The live swine production account manager with Agri Stats says the use of benchmarking to identify opportunities to improve efficiency can have a dramatic impact on the profitability of a swine operation.
Benchmarking is the practice of comparing one business against a key competitor or group of competitors to look for opportunities to improve efficiencies, lower cost and improve profits.
“Benchmarking Practices Used by the Most Profitable Companies” was among the topics discussed earlier this week during the 2012 London Swine Conference.
Greg Bilbrey, the Director of Account Management with Agri Stats Inc. USA, says benchmarking helps identify areas where improvements can be made.
Any business, comparing to others, you can learn where you are.
Are you at the top, are you at the bottom, are you in the middle so the value comes from being able to know how you compare against your competitors or your peers.
There’s a term I’ve heard associated with benchmarking called paradigm blindness and what that means is you get so focused on your daily chores, your own internal operation that you lose sight of what’s happening with other companies, what’s happening in the industry.

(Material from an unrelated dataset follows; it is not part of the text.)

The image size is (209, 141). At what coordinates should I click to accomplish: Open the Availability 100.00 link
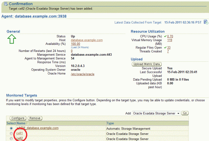[x=76, y=44]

If you benchmark you can really see that on a regular basis and you can compare.
Even if start at the bottom in a comparison, now you can compare, well maybe next month I’m better, so over time you can keep comparing your relationship to all the others and see if you’re making progress.
That’s the key thing, to see if you’re making progress.
The value comes from being able to identify opportunities and then act on them.
One of our participants did a presentation at the Banff Swine Conference.
They showed up to 60 cents advantage per pig.
There’s a great return on investment if you really focus on it and implement those things you find as opportunities.
Bilbrey says we see a lot of variation between companies and you have to measure it to know where you stand but, once you have those measurements, you can look for opportunities to improve.